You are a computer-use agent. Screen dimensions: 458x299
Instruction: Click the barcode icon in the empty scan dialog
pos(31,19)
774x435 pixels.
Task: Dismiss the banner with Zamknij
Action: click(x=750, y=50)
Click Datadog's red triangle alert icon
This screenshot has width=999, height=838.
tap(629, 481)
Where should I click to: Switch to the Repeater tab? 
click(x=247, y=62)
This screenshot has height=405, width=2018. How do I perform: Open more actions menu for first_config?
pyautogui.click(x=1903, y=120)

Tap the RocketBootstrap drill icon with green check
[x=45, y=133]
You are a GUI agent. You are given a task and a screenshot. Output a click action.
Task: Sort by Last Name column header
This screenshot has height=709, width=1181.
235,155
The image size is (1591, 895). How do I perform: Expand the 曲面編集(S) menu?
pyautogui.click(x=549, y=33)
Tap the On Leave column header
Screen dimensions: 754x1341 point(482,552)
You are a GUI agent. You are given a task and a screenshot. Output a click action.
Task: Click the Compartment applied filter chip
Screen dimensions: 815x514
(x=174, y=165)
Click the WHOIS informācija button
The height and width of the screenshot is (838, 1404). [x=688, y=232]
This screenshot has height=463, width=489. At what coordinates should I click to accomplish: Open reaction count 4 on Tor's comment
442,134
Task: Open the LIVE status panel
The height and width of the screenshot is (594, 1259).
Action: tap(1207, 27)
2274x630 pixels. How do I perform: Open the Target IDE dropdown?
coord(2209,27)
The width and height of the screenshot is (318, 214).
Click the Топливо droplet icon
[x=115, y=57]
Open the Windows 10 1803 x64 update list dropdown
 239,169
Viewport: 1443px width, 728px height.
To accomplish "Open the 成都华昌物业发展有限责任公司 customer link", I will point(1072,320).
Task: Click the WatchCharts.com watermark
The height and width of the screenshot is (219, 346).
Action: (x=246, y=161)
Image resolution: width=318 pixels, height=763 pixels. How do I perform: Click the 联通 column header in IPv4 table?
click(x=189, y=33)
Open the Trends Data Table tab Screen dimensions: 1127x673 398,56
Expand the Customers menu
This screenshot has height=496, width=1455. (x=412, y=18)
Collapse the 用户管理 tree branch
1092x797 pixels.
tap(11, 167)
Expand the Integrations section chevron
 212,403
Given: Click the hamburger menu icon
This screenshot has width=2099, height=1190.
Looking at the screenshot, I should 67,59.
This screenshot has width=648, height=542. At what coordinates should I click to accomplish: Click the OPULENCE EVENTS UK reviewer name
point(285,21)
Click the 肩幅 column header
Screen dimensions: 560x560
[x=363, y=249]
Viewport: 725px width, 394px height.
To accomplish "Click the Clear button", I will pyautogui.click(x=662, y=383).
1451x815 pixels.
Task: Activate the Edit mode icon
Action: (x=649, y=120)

-- AIM --
Reproduce the data above verbatim, line for line, from start to finish.

-- EXERCISE OUTPUT --
You are a computer-use agent. Screen dimensions: 458x299
Instruction: Click the barcode icon in the empty scan dialog
pos(31,19)
774x435 pixels.
Task: Dismiss the banner with Zamknij
Action: click(x=750, y=50)
Click Datadog's red triangle alert icon
This screenshot has width=999, height=838.
tap(629, 481)
Where should I click to: Switch to the Repeater tab? 
click(x=247, y=62)
This screenshot has height=405, width=2018. How do I perform: Open more actions menu for first_config?
pyautogui.click(x=1903, y=120)

Tap the RocketBootstrap drill icon with green check
[x=45, y=133]
You are a GUI agent. You are given a task and a screenshot. Output a click action.
Task: Sort by Last Name column header
This screenshot has height=709, width=1181.
235,155
The image size is (1591, 895). How do I perform: Expand the 曲面編集(S) menu?
pyautogui.click(x=549, y=33)
Tap the On Leave column header
Screen dimensions: 754x1341 point(482,552)
You are a GUI agent. You are given a task and a screenshot. Output a click action.
Task: Click the Compartment applied filter chip
Screen dimensions: 815x514
(x=174, y=165)
Click the WHOIS informācija button
The height and width of the screenshot is (838, 1404). [x=688, y=232]
This screenshot has height=463, width=489. At what coordinates should I click to accomplish: Open reaction count 4 on Tor's comment
442,134
Task: Open the LIVE status panel
The height and width of the screenshot is (594, 1259).
Action: tap(1207, 27)
2274x630 pixels. How do I perform: Open the Target IDE dropdown?
coord(2209,27)
The width and height of the screenshot is (318, 214).
Click the Топливо droplet icon
[x=115, y=57]
Open the Windows 10 1803 x64 update list dropdown
 239,169
Viewport: 1443px width, 728px height.
To accomplish "Open the 成都华昌物业发展有限责任公司 customer link", I will point(1072,320).
Task: Click the WatchCharts.com watermark
The height and width of the screenshot is (219, 346).
Action: (x=246, y=161)
Image resolution: width=318 pixels, height=763 pixels. How do I perform: Click the 联通 column header in IPv4 table?
click(x=189, y=33)
Open the Trends Data Table tab Screen dimensions: 1127x673 398,56
Expand the Customers menu
This screenshot has height=496, width=1455. (x=412, y=18)
Collapse the 用户管理 tree branch
1092x797 pixels.
tap(11, 167)
Expand the Integrations section chevron
 212,403
Given: Click the hamburger menu icon
This screenshot has width=2099, height=1190.
Looking at the screenshot, I should 67,59.
This screenshot has width=648, height=542. At what coordinates should I click to accomplish: Click the OPULENCE EVENTS UK reviewer name
point(285,21)
Click the 肩幅 column header
Screen dimensions: 560x560
[x=363, y=249]
Viewport: 725px width, 394px height.
To accomplish "Click the Clear button", I will pyautogui.click(x=662, y=383).
1451x815 pixels.
Task: Activate the Edit mode icon
Action: (x=649, y=120)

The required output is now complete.